Overviews of three projects that will be included in the upcoming Linked Data for Production (LD4P) grant
- This development out of the Linked Data for Libraries (LD4L) pilot has been submitted to the Mellon Foundation, and a positive response is anticipated. The following are components of a much larger grant effort. One projected component will involve MLA working with PCC, ARSC to develop the BF ontology for use for performed music, but also to develop a community model for
Jennifer Baxmeyer, Princeton, working on BF annotations, “De-framing Derrida”
- Jacques Derrida’s 16,000 title library went to Princton. He annotated many of his books, and many have inscriptions
- This LD$P project would work to encode annotations and make available to a scholars, adapting and extending the BF holdings model
- Will deliver RDF dataset for Derrida annotations
Melanie Wacker, Columbia, on Art and Museums
- Many libraries own art, which may be described in MARC.
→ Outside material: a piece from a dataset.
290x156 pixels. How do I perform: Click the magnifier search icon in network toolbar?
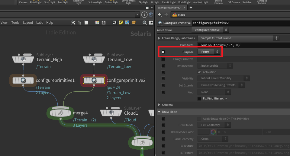tap(144, 23)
- Many sites have both libraries and museums and have their own descriptive methods
- Looking to see if BF can bridge the gap.
- Source is spreadsheet with art-focused description and controlled vocabulary.
- Will test work on set of 112 art objects in various formats.
- Various art issues in art description.
- Did lit review which will be in final report.
- Focus on data modeling, tools, developing use cases, developing art parts of BF 2.0
Chiat Naun Chew, Cornell, rare books, hip hop LPs
- LD4L moving to LD4Labs and LD4P projects.
- Has worked already with VIVO, special collections in hip hop.
- Has interest in extending BF, looking authorities alternatives, creating RDF natively.
- One branch of the project would work on the Afrika Bambaata LP collection. Original cataloging of LPs may include annotations.
- Work on linking hiphop flyers to discs in RDF.
John Chapman, OCLC update
Discussed many OCLC activities, including:
- OCLC is working on BF modeling, developing production services, visualization, working with LC.
- Completion of Common Ground paper contrasting BF and Schema.org.
- Talk of BF moving to work, manifestation, item model.
- WorldCat person entity pilot, API sends one ID and gets back sameAs information, users can enter text, information returned also includes data like dates..
- They have demo web apps that show what APIs can do.
- Mentioned Entity.JS showing identities management based on an ArchiveGrid dataset; will include ways for users to edit.
Eric Miller, Zepheira update
- Presented ways to expose current metadata to potential future patrons.
- Works with BF framework to move to web exposure with unitary intersection of multiple vocabularies.
- Libhub initiative to publish much content, working on exposure, SEO.
- This program is an option for those who may not have infrastructure to carry this out.
LITA/ALCTS Metadata Standards Committee
Good, full notes up at: http://connect.ala.org/node/249183. Digested version below, and also for those who can’t access the link.
Discussion of Principles for Evaluating Metadata Standards (http://metaware.buzz/2015/10/27/draft-principles-for-evaluating-metadata-standards/)
The group acknowledged that the document started out life closer to “manifesto.” A stated purpose of this committee is to provide feedback on metadata standards and vocabularies, and this document has morphed into a tool that can be referenced when carrying out evaluations. There was initially some confusion about the purpose of the Principles. An introduction will aim to clarify their use.
Several early comments have been posted to the Metaware site and include a thorough analysis and comments by Diane Hillman (linking to her blog at http://managemetadata.com/blog/?p=470).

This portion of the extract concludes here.